Poole Borough Council was the unitary authority responsible for local government in the Borough of Poole, Dorset, England. It was created on 1 April 1997 following a review by the Local Government Commission for England (1992), becoming administratively independent from Dorset County Council, and ceased to exist on 1 April 2019. Its council comprised 16 wards and 42 councillors and was controlled by a Conservative administration before it was merged into Bournemouth, Christchurch and Poole Council.

The council was based at Poole Civic Centre.

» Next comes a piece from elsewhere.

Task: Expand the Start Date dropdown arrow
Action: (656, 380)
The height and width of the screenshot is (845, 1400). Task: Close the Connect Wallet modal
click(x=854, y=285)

In February 2018 the 'Future Dorset' plan was approved by the Secretary of State for Housing, Communities and Local Government Sajid Javid, which meant that Bournemouth, Christchurch and Poole borough councils were merged into one unitary authority in April 2019.

==Composition==

42 councillors were elected across 16 wards and there were elections every four years. The last election, in May 2015, resulted in a Conservative majority. The Mayor was Sean Gabriel, a Conservative councillor for the Canford Heath West ward since May 2015. The council was made up of 32 Conservative, 6 Liberal Democrat 3 Poole People and 1 UKIP councillors. After the election, a Conservative administration was formed with a cabinet of seven councillors who were responsible for deciding how the council's strategies and policies were implemented and how the budget was spent. The Council Leader was Janet Walton (Conservative).

===Wards===

| Ward | Number of seats |
|---|---|
| Alderney | 3 |
| Branksome East | 2 |
| Branksome West | 2 |
| Broadstone | 3 |
| Canford Cliffs | 3 |
| Canford Heath East | 2 |
| Canford Heath West | 2 |
| Creekmoor | 3 |
| Hamworthy East | 2 |
| Hamworthy West | 2 |
| Merley and Bearwood | 3 |
| Newtown | 3 |
| Oakdale | 3 |
| Parkstone | 3 |
| Penn Hill | 3 |
| Poole Town | 3 |

==Unlawful use of surveillance==

For three weeks in 2008 the Council carried out unlawful surveillance on a family following an allegation that they were living outside a particular school catchment area. The surveillance was carried out by one of Poole Borough Council's education officers, who followed the family's movements for 24 consecutive days between 10 February and 4 March 2008. Tim Martin, the council's head of legal services, authorised the surveillance and initially argued that it was justified under the Regulation of Investigatory Powers Act 2000, set up to counter serious crime, including terrorism. However, at a subsequent tribunal, the council's actions were ruled unlawful on multiple grounds: there was nothing, for instance, to suggest that the family's three young children had committed any criminal act, yet they were still made targets of the surveillance. The tribunal also ruled that the surveillance "was not proportionate and could not reasonably have been believed to be proportionate". The Council said that it accepted the judgment "fully".